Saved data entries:
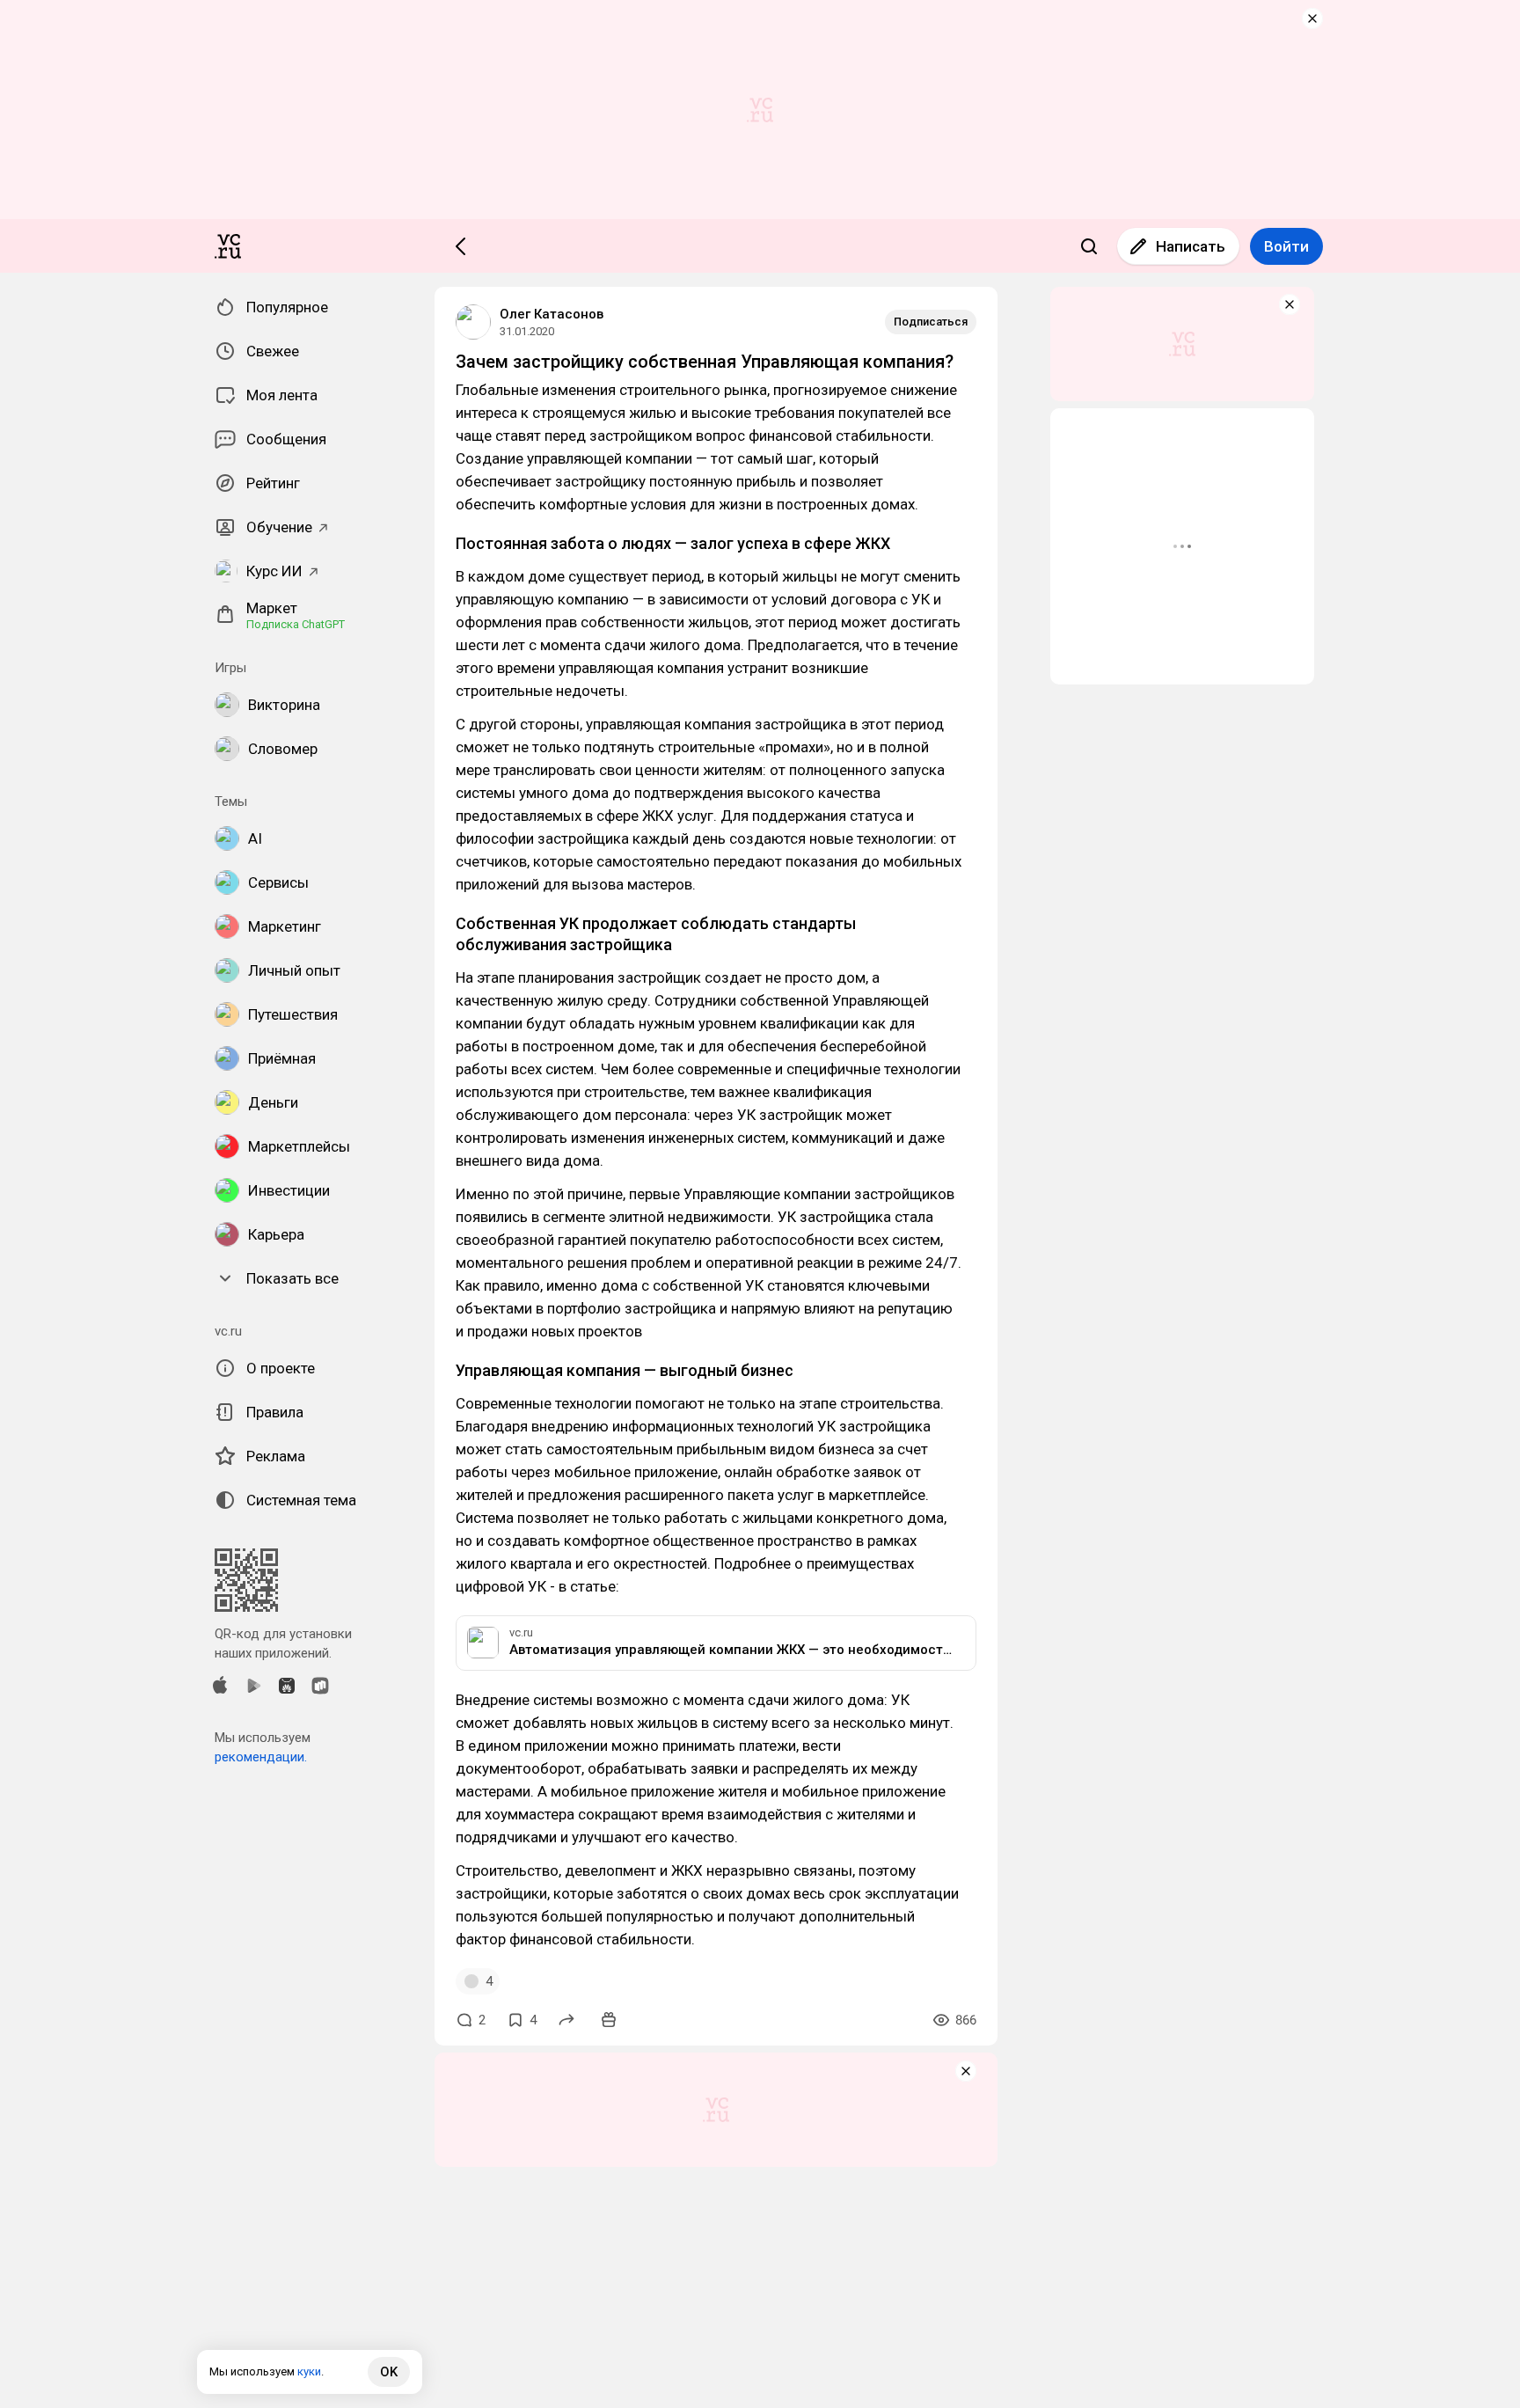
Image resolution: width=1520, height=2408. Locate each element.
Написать (1190, 246)
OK (389, 2372)
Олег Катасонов (551, 314)
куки (309, 2371)
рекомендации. (261, 1757)
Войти (1286, 246)
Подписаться (931, 321)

### [Work item]
From first line to last, return the records verbatim without their pictures.

### [Your solution]
Image resolution: width=1520, height=2408. Locate each element.
Написать (1190, 246)
OK (389, 2372)
Олег Катасонов (551, 314)
куки (309, 2371)
рекомендации. (261, 1757)
Войти (1286, 246)
Подписаться (931, 321)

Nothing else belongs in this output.